Anyone who has ever sat in a darkened auditorium and had their breath taken and their soul stirred by famed companies like the ABT (or by their hometown ballet company like my daughter Chelsey and me and our beloved Milwaukee Ballet) knows that the same can be said for simply watching the fruits of that ritual.
So what is it about ballet that has kept audiences mesmerized for centuries? Nearly 10 years in the making and created to honor American Ballet Theatre’s 75th anniversary, Burns’ deeply moving love letter to both the art form and those who have kept it evolving and flourishing for centuries blends history and evolution, commentary and performance into 90 intimate, insightful minutes that even ballet newbies should find well worth their time.
With Homans — author of 2010’s Apollo’s Angels: A History of Ballet — serving as its primary commentator, American Masters – American Ballet Theatre: A History deftly tracks the evolution of the art form from its birth as a means of displaying masculinity and social acumen in the courts of Louis XIV through Russia’s cultural and political revolution and finally to the American stage in the mid 20th century.
Called Ballet Theatre at its inception in 1940, the ABT itself was founded by flame-haired Lucia Chase, an ambitious woman with a passion for dance who longed for an American company devoted to classical ballet but not beholden to a single choreographer. Her dancers worked with an international Who’s Who of dance makers and the documentary highlights the contributions of four who best defined the company’s creative breadth:
- Antony Tudor, who created works focused on the expression of raw and difficult human emotion.
- George Balanchine, who eschewed plot in favor of abstraction, preferring Petipa tradition and a return to classical dance, and emotion over acting.
- Jerome Robbins, who brought a palpable American sensibility to ballet, expressing express street life through ballet.

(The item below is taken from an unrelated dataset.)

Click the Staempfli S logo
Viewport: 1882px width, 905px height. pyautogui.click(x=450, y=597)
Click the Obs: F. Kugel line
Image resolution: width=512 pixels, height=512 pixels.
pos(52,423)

- Agnes de Mille, who felt every dance should tell a dramatic story. Via an archival interview, de Mille recalls presenting Rodeo to dancers who migrated from Ballet Russe. “The Russians would say, ‘This is not dancing’ and I said ‘I didn’t say it was. But it’s what you’re going to have to do.’
But it’s the commentary and interviews with past and current ABT artistic directors Lucia Chase and Kevin McKenzie (Mikhail Baryshnikov, though briefly discussed, is a notable absence); famed dance critics Clive Barnes and Anna Kisselgoff; former ABT dancers including Alicia Alonso, the late Donald Saddler and Frederic Franklin, and Susan Jaffe (now ABT faculty); and current ABT stars Misty Copeland, Gillian Murphy, Julie Kent, Marcello Gomes and Hee Seo that give the documentary its considerable heart.
The passion the now 93-year-old Alonso exhibits for her art form and her still-vibrant memories of the people with whom and for whom she danced is worth tuning in for in and of itself.
And woven throughout, there is plenty for viewers who aren’t so much about the history of ballet as they are the sheer transportive nature of watching meticulously trained human bodies convey that history — and everything it truly means to be human — in a way that speaks louder than words ever could.
Slow-motion footage of current ABT dancers shot by Emmy-winning cinematographer Buddy Squires and a 30-person crew lays bare the complexity and purpose of each split-second movement, the exquisite musculature of the dancers and the sculptural beauty of partner work.
American Masters —American Ballet Theatre: A History premieres tonight at 9/8CT (check local listings) on PBS.